[What is being asked]
The lines to return begin at the one containing "Task: Click green number 6 badge in 周回予想" and end at the final line of the material; output them exactly and only them.
--------------------
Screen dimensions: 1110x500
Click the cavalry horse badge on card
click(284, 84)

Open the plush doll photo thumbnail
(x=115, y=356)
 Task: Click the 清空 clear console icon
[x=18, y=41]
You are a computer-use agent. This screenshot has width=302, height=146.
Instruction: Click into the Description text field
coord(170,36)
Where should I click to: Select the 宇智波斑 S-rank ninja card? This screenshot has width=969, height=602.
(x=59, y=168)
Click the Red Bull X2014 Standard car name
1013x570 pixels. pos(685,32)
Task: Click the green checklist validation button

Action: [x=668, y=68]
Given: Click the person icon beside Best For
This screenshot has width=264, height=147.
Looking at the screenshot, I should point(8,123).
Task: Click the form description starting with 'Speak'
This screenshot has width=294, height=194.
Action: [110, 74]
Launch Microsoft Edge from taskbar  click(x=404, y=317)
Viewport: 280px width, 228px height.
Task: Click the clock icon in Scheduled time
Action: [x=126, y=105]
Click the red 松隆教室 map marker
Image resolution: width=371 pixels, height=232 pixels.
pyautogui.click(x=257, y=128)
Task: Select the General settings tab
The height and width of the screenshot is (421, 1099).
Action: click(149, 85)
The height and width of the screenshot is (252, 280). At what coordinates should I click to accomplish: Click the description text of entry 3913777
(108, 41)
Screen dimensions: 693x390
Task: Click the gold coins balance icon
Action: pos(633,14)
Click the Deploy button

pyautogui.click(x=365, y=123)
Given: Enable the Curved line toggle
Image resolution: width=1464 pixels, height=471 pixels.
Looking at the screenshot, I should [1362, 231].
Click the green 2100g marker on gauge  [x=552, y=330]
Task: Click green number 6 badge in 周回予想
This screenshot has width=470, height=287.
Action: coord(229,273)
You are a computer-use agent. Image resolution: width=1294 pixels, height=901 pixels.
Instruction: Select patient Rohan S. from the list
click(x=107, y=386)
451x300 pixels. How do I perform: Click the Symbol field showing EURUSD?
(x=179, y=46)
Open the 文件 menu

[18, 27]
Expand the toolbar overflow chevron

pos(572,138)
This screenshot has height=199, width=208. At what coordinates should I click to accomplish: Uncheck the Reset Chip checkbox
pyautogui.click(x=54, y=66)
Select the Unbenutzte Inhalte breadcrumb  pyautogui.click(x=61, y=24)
--------------------
[Answer section]
Task: Click green number 6 badge in 周回予想
This screenshot has width=470, height=287.
Action: coord(229,273)
You are a computer-use agent. Image resolution: width=1294 pixels, height=901 pixels.
Instruction: Select patient Rohan S. from the list
click(x=107, y=386)
451x300 pixels. How do I perform: Click the Symbol field showing EURUSD?
(x=179, y=46)
Open the 文件 menu

[18, 27]
Expand the toolbar overflow chevron

pos(572,138)
This screenshot has height=199, width=208. At what coordinates should I click to accomplish: Uncheck the Reset Chip checkbox
pyautogui.click(x=54, y=66)
Select the Unbenutzte Inhalte breadcrumb  pyautogui.click(x=61, y=24)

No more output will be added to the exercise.